- WHAT YOU HAVE TO DO: Everything from the line containing "Where should I" through the last line of the data below is to be retyped exactly, apart from the pictures.

---- TASK MATERIAL

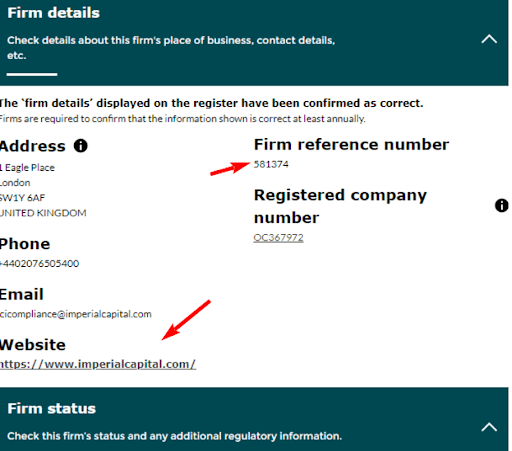This screenshot has height=451, width=512.
Task: Open the OC367972 company number link
Action: [278, 238]
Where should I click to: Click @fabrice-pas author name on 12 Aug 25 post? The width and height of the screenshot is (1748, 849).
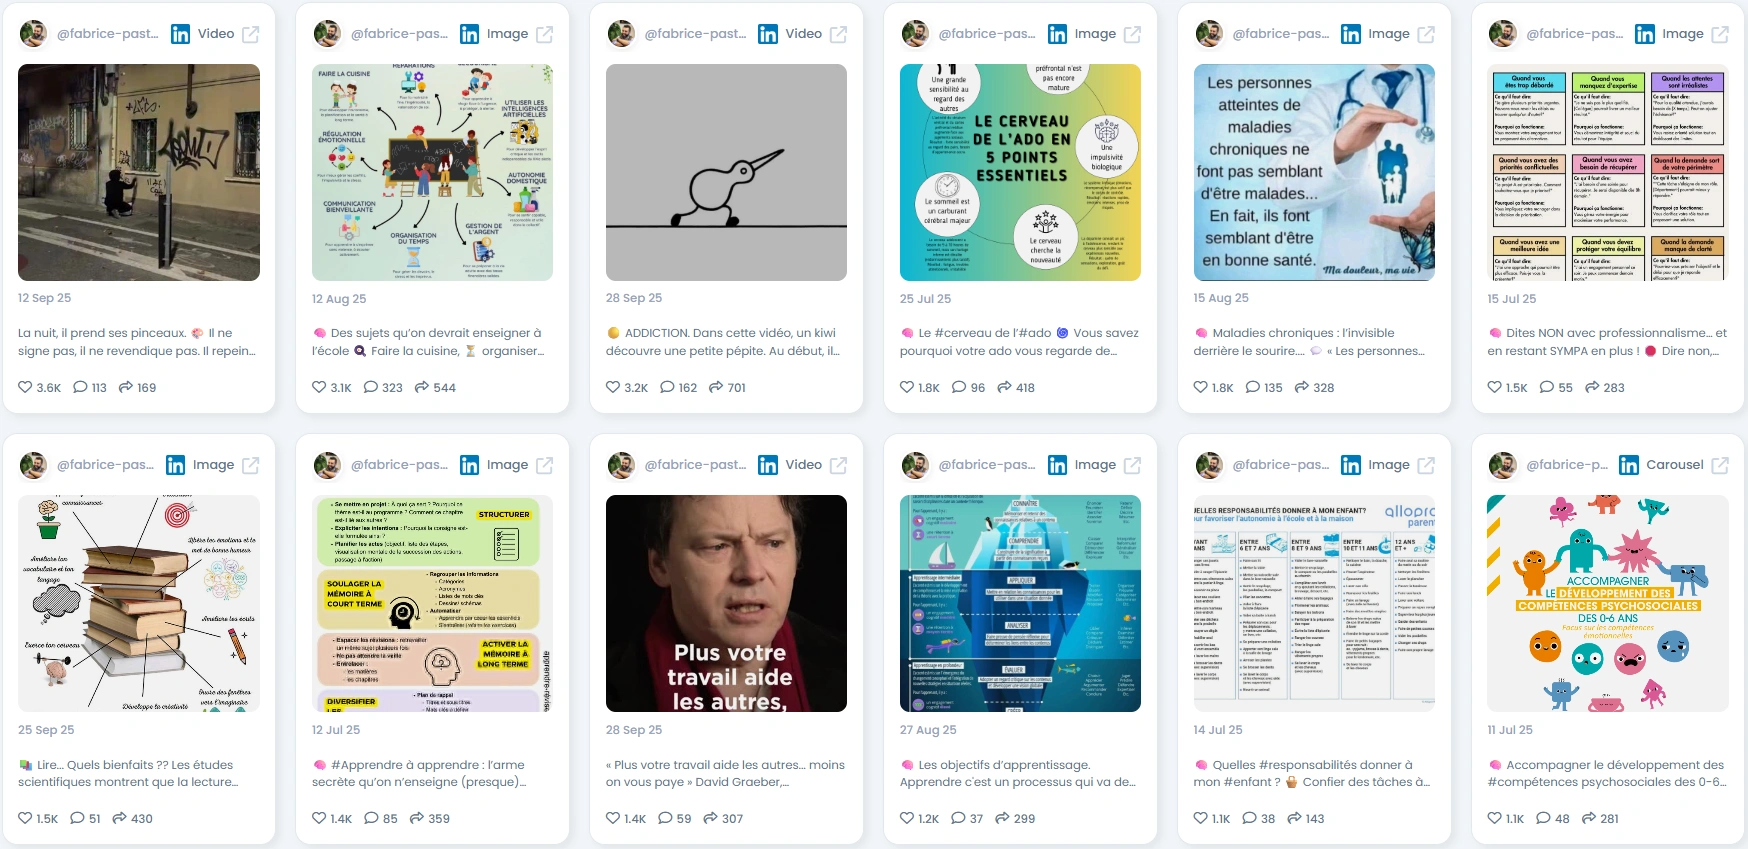(x=399, y=34)
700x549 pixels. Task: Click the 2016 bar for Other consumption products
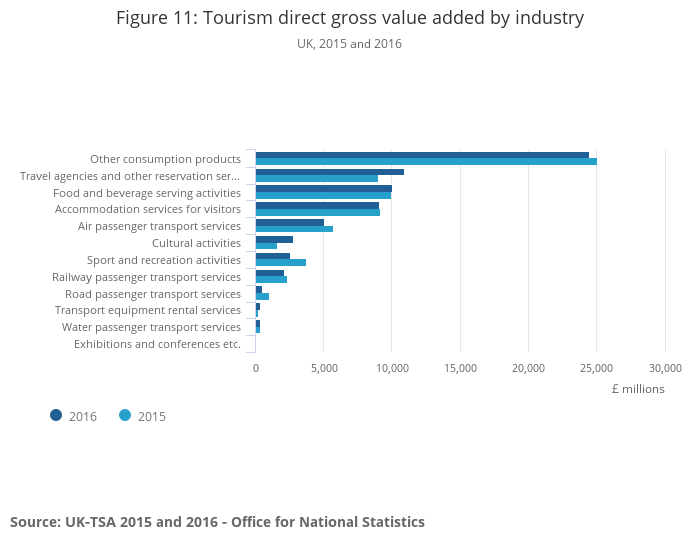pos(421,155)
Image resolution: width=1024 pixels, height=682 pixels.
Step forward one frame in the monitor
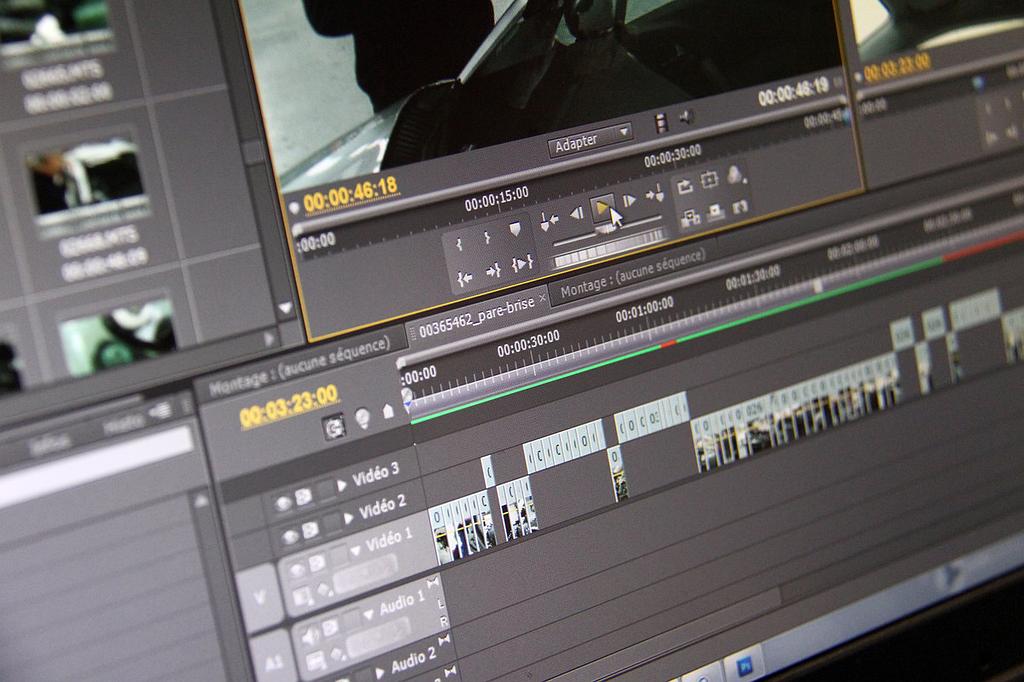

--------

- FINAL ANSWER:
Where should I click to: Click @fabrice-pas author name on 12 Aug 25 post? The width and height of the screenshot is (1748, 849).
(x=399, y=34)
700x549 pixels. Task: Click the 2016 bar for Other consumption products
pos(421,155)
Image resolution: width=1024 pixels, height=682 pixels.
Step forward one frame in the monitor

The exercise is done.